Advertising Media and Target Audience Optimization via High-dimensional Bandits

major revision at Management Science

(with J. Michael Harrison and Harikesh S. Nair)

Abstract
We present a data-driven algorithm that advertisers can use to automate their digital ad-campaigns at online publishers. The algorithm enables the advertiser to search across available target audiences and ad-media to find the best possible combination for its campaign via online experimentation. The problem of finding the best audience-ad combination is complicated by a number of distinctive challenges, including (a) a need for active exploration to resolve prior uncertainty and to speed the search for profitable combinations, (b) many combinations to choose from, giving rise to high-dimensional search formulations, and (c) very low success probabilities, typically just a fraction of one percent. Our algorithm (designated LRDL, an acronym for Logistic Regression with Debiased Lasso) addresses these challenges by combining four elements: a multiarmed bandit framework for active exploration; a Lasso penalty function to handle high dimensionality; an inbuilt debiasing kernel that handles the regularization bias induced by the Lasso; and a semi-parametric regression model for outcomes that promotes cross-learning across arms. The algorithm is implemented as a Thompson Sampler, and to the best of our knowledge, it is the first that can practically address all of the challenges above. Simulations with real and synthetic data show the method is effective and document its superior performance against several benchmarks from the recent high-dimensional bandit literature.

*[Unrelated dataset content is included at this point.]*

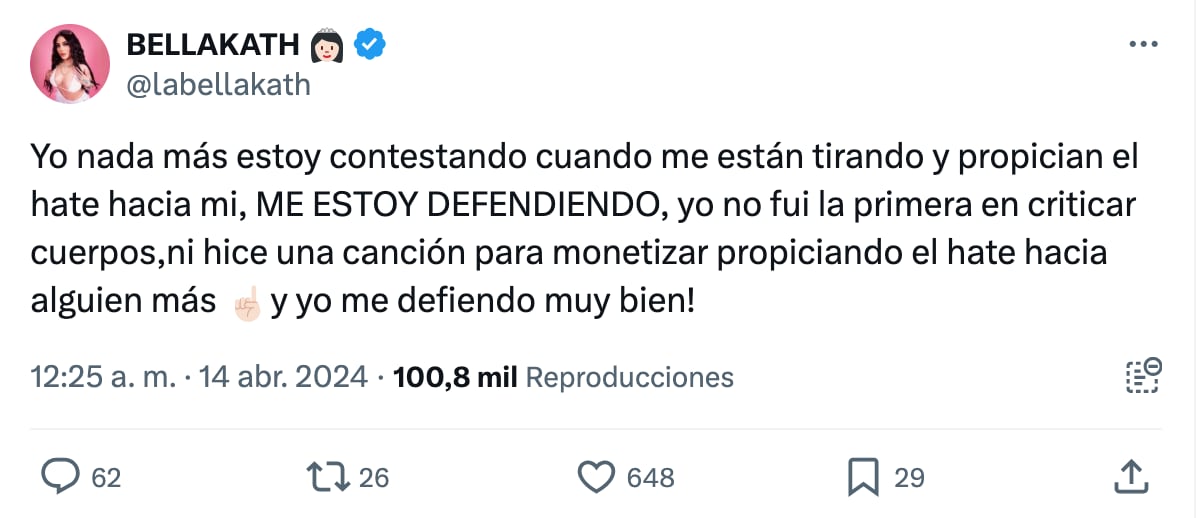This screenshot has height=518, width=1200.
Task: Click the pointing-up finger emoji in tweet
Action: 244,304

Sales Policies of a Virtual Assistant

manuscript available upon request

(with Haim Mendelson and Mingxi Zhu)

Abstract
We study the implications of selling through a voice-based virtual assistant (VA). The seller has a set of products available and the VA decides on product ranking and pricing, seeking to maximize seller profit, consumer surplus, or total surplus. The consumer is impatient yet rational, seeking to maximize her expected utility. The VA presents the products sequentially. Once a product is presented and priced, the consumer evaluates it and decides whether to purchase it. The consumer's valuation comprises a pre-evaluation value which is common knowledge and a private post-evaluation component. We solve for the equilibria and develop efficient algorithms for implementing the solution. We examine the effects of information asymmetry on the outcomes and study how incentive misalignment depends on the private valuation distributions.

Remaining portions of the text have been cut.